In the process of tissue incision by laser energy, a boiling witch’s cauldron of chemical compounds is produced. Many of these compounds are transient: some pathways lead to products that are harmful to continuing efficient surgery and/or to the patient. It would be desirable to study the chemistry of active surgical incision sites as surgery progresses, altering wavelengths, pulse parameters and radiant intensities in effort to control chemical pathways and products for designing more efficient surgical techniques. Potential improvements may range from automated anatomical structure preservation, e.g., avoidance of a urinary sphincter, to cauterization of bleeding vessels and, ultimately to automated excision of diseased tissue while sparing healthy surrounds. Even laser lithotripsy might be better tailored to the target chemistry of kidney stones.

If fiber optic spectroscopy able to be performed within the same fibers that deliver the laser energy, whether using the surgical laser wavelength for fluorescence excitation or backscatter absorption or by adding a wavelength or even a spectrum, some degree of in situ qualitative and quantitative information is surely available. One might even attempt LIBS (laser induced breakdown spectroscopy). The construction of the optical fibers used in delivering the surgical power and those used in remote spectroscopy are essentially identical so the primary barrier to shared functionality has been the rapid degradation of the optical output surface in the turbulent surgical environment. Current kidney stone fiber tips are often destroyed within minutes of initiating surgery and side fire fibers used in prostate vaporization are usually “frosted” with devitrification within several minutes.

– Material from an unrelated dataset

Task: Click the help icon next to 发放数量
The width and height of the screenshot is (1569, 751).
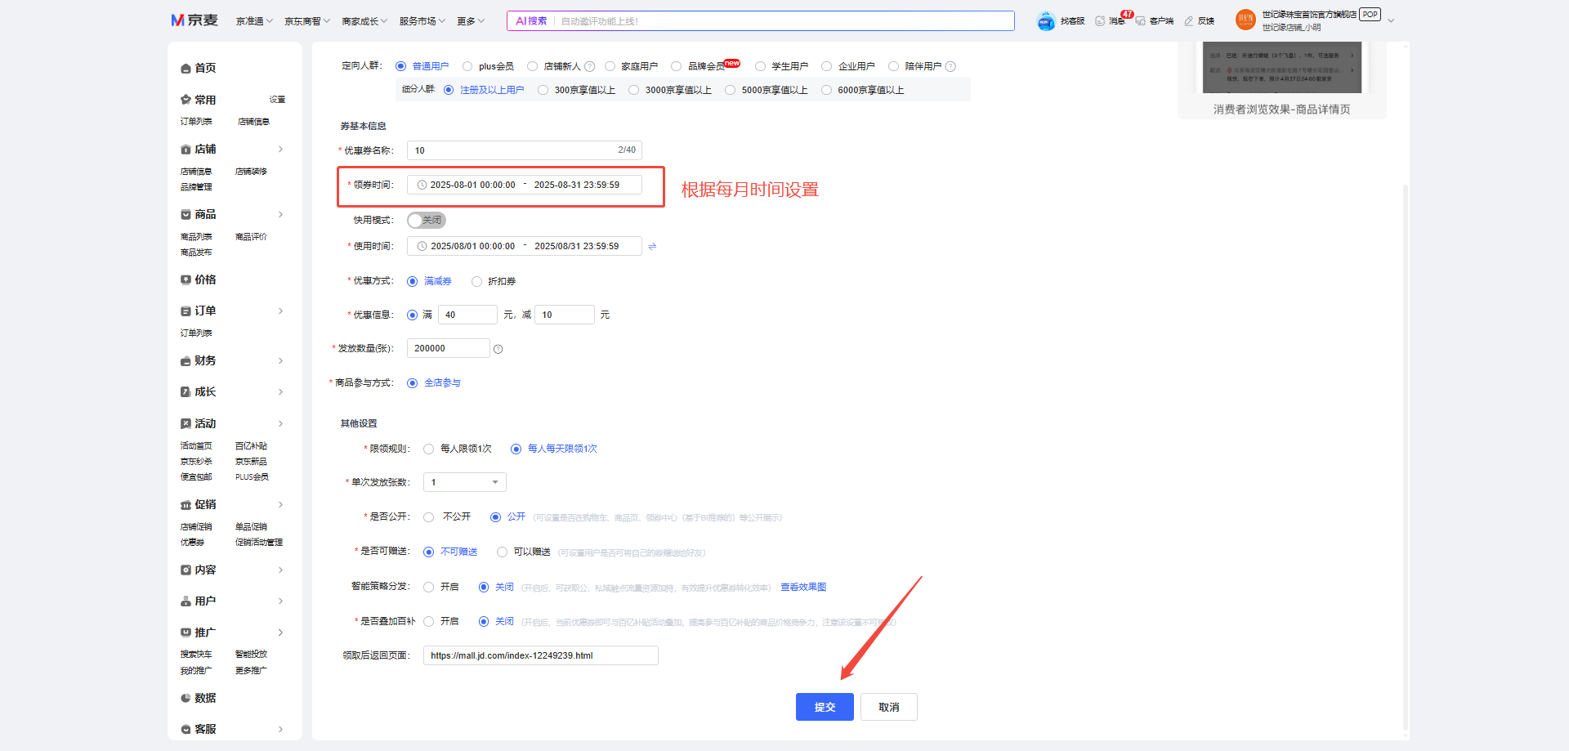Action: pyautogui.click(x=498, y=349)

My most recent work has been dedicated to preserving the output surfaces of fiber optics for sustaining high optical performance throughout a surgical case and some of the results have been so successful that one can now image target tissue via the surgical fiber and preserve optical clarity for hundreds of thousands of joules in tissue contact, whether by efficient sloughing-off of devitrification layers or by harvesting latent heat for localized melting and re-vitrification is as yet undetermined, but the results have been reproduced in multiple rounds of bench tests with tissue phantoms (London Broil) as well as in prostate (BPH) surgery using a thulium fiber laser (TFL).

In prostate surgery the target gland lobes are at right angles to the minimally invasive access lumen. The optical fiber is fed up the urethra until the prostate tissue is encountered as an obstruction emanating from the urethral wall distal to the bladder neck. The tip of the fiber is typically polished at the critical angle for total internal reflection, thus kicking the light off at nearly 90 degrees, into the prostate. A tiny quartz test tube protects the sharpened fiber tip. As you may imagine, considerable distortion occurs as the laser light exits cylindrical wall of the fiber and passes through the wall of the tiny test tube. The thesis for improvements enabling spectroscopy has been minimization of these distortions, first. That doing so has also preserved clarity is logical but admittedly unanticipated.